'''
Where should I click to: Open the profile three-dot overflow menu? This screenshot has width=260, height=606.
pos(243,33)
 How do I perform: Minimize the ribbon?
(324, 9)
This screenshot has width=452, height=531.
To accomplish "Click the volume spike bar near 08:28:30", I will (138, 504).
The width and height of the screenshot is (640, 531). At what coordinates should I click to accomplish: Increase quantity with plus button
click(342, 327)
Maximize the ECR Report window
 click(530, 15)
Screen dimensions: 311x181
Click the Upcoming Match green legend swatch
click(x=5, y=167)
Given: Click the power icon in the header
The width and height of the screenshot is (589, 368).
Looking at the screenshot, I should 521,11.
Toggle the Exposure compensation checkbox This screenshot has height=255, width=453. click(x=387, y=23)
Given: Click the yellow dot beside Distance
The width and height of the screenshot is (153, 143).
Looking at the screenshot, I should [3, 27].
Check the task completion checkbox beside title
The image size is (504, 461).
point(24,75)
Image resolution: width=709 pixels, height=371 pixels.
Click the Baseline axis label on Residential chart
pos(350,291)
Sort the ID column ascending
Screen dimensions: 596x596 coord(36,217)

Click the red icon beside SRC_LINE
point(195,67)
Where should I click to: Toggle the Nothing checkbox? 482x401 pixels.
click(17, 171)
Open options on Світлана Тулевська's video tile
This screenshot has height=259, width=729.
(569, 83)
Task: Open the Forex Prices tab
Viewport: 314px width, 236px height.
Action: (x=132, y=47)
'''
'''
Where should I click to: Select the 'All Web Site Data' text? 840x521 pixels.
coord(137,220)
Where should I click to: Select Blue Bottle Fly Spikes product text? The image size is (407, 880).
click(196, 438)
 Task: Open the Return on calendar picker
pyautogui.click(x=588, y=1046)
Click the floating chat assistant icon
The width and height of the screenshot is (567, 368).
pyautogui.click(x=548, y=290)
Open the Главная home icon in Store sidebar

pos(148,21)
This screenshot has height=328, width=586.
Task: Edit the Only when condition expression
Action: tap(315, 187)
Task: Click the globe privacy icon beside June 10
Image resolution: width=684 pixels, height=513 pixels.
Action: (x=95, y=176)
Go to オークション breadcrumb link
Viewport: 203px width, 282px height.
'''
'''
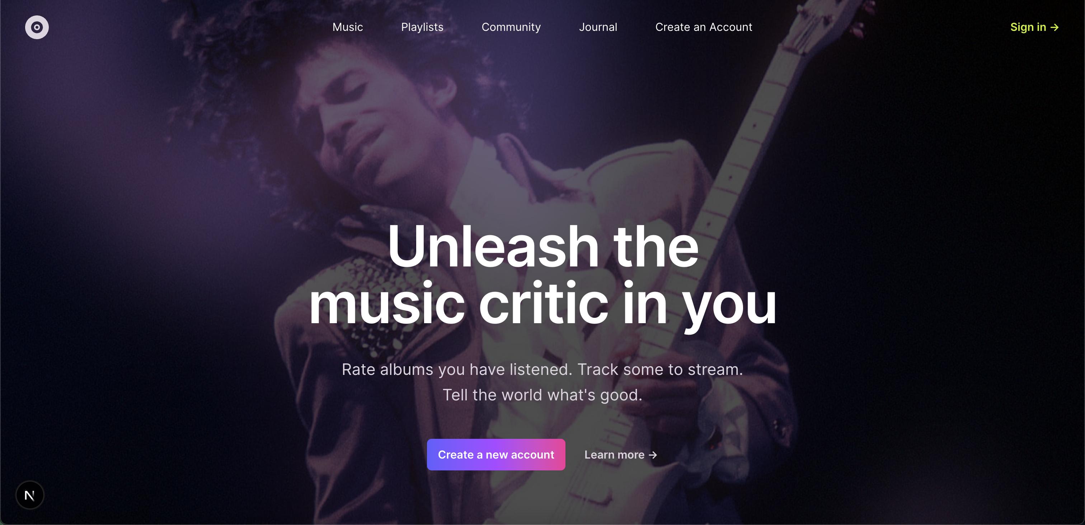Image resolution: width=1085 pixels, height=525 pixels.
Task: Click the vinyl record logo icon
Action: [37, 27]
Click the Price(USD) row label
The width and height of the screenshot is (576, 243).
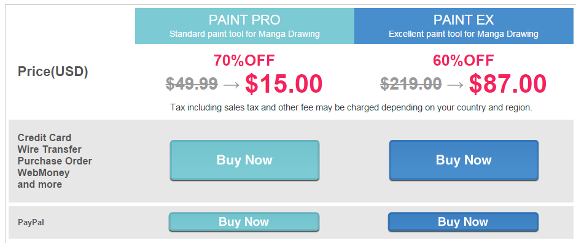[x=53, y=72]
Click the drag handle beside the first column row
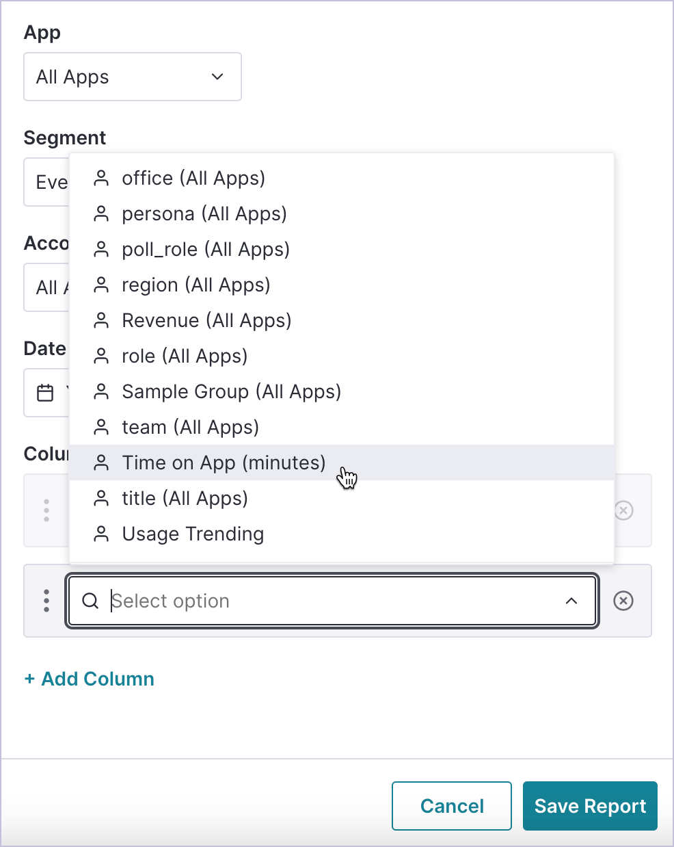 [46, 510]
'''
> What is being asked
Take each line in the listing that has the word "Given" and copy it.

> Written response
Given: Click the power icon in the header
Given: Click the yellow dot beside Distance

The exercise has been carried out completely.